Supplied material Block Start
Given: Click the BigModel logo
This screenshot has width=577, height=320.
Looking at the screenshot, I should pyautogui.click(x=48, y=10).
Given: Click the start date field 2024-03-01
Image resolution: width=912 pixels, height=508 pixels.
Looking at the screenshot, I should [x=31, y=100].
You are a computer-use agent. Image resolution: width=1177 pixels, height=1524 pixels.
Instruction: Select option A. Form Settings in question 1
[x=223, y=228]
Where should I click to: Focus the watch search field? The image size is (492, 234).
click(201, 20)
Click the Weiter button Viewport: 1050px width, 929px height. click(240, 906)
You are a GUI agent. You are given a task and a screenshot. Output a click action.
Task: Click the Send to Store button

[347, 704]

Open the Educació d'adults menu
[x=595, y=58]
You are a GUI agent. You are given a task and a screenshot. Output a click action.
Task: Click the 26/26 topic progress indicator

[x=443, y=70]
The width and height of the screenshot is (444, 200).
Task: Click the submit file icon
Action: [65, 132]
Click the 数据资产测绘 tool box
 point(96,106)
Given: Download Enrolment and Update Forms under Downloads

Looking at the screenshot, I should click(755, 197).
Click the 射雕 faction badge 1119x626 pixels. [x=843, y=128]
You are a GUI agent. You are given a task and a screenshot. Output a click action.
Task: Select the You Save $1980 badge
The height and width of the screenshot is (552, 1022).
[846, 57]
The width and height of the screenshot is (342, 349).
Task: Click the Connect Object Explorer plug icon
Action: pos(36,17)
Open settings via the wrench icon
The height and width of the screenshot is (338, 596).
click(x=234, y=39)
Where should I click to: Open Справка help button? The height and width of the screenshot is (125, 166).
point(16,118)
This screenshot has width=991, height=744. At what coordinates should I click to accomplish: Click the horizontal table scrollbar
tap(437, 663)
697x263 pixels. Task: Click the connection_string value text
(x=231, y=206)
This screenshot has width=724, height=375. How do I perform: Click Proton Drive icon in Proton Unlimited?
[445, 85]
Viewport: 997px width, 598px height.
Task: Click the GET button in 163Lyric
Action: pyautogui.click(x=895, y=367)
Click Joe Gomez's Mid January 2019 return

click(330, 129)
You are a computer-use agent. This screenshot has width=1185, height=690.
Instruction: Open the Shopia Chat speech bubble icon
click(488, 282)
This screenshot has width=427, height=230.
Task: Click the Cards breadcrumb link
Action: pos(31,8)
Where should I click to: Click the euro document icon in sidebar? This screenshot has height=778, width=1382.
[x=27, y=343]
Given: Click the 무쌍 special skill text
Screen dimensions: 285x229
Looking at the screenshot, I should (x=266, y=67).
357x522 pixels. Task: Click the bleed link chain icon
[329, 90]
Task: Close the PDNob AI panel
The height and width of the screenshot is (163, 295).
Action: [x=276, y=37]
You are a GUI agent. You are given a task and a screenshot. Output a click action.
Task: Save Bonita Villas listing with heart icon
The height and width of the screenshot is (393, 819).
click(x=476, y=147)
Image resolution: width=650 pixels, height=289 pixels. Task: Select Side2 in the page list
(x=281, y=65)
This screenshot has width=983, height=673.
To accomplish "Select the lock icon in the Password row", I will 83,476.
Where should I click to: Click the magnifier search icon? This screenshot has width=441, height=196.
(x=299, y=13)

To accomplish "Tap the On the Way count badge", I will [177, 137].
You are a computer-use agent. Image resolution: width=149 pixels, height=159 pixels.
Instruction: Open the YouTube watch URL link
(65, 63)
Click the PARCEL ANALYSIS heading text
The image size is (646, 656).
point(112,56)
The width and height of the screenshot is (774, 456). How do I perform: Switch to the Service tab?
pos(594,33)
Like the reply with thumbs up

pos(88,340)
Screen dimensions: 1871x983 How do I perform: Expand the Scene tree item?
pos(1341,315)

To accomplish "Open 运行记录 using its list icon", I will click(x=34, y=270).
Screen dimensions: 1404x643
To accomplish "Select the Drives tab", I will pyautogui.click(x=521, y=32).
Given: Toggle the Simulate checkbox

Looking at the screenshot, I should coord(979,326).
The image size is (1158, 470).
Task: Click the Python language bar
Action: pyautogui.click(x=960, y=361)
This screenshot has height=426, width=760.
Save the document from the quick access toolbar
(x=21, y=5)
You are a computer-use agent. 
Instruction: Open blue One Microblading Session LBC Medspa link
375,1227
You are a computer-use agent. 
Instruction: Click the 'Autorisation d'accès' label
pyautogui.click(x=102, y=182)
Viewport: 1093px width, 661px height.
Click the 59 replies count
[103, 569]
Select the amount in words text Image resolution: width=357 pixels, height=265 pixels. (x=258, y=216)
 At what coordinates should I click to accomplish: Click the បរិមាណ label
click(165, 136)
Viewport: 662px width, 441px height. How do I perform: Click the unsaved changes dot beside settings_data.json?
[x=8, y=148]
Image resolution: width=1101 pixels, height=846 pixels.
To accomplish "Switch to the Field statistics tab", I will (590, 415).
Supplied material Block End
* [Task description] Reproduce only the lines above, starting at the line with "You are a computer-use agent. Image resolution: width=1177" and ending at the line with "Task: Select the You Save $1980 badge", exactly as written.

* [Exercise answer]
You are a computer-use agent. Image resolution: width=1177 pixels, height=1524 pixels.
Instruction: Select option A. Form Settings in question 1
[x=223, y=228]
Where should I click to: Focus the watch search field? The image size is (492, 234).
click(201, 20)
Click the Weiter button Viewport: 1050px width, 929px height. click(240, 906)
You are a GUI agent. You are given a task and a screenshot. Output a click action.
Task: Click the Send to Store button

[347, 704]

Open the Educació d'adults menu
[x=595, y=58]
You are a GUI agent. You are given a task and a screenshot. Output a click action.
Task: Click the 26/26 topic progress indicator

[x=443, y=70]
The width and height of the screenshot is (444, 200).
Task: Click the submit file icon
Action: [65, 132]
Click the 数据资产测绘 tool box
 point(96,106)
Given: Download Enrolment and Update Forms under Downloads

Looking at the screenshot, I should click(755, 197).
Click the 射雕 faction badge 1119x626 pixels. [x=843, y=128]
You are a GUI agent. You are given a task and a screenshot. Output a click action.
Task: Select the You Save $1980 badge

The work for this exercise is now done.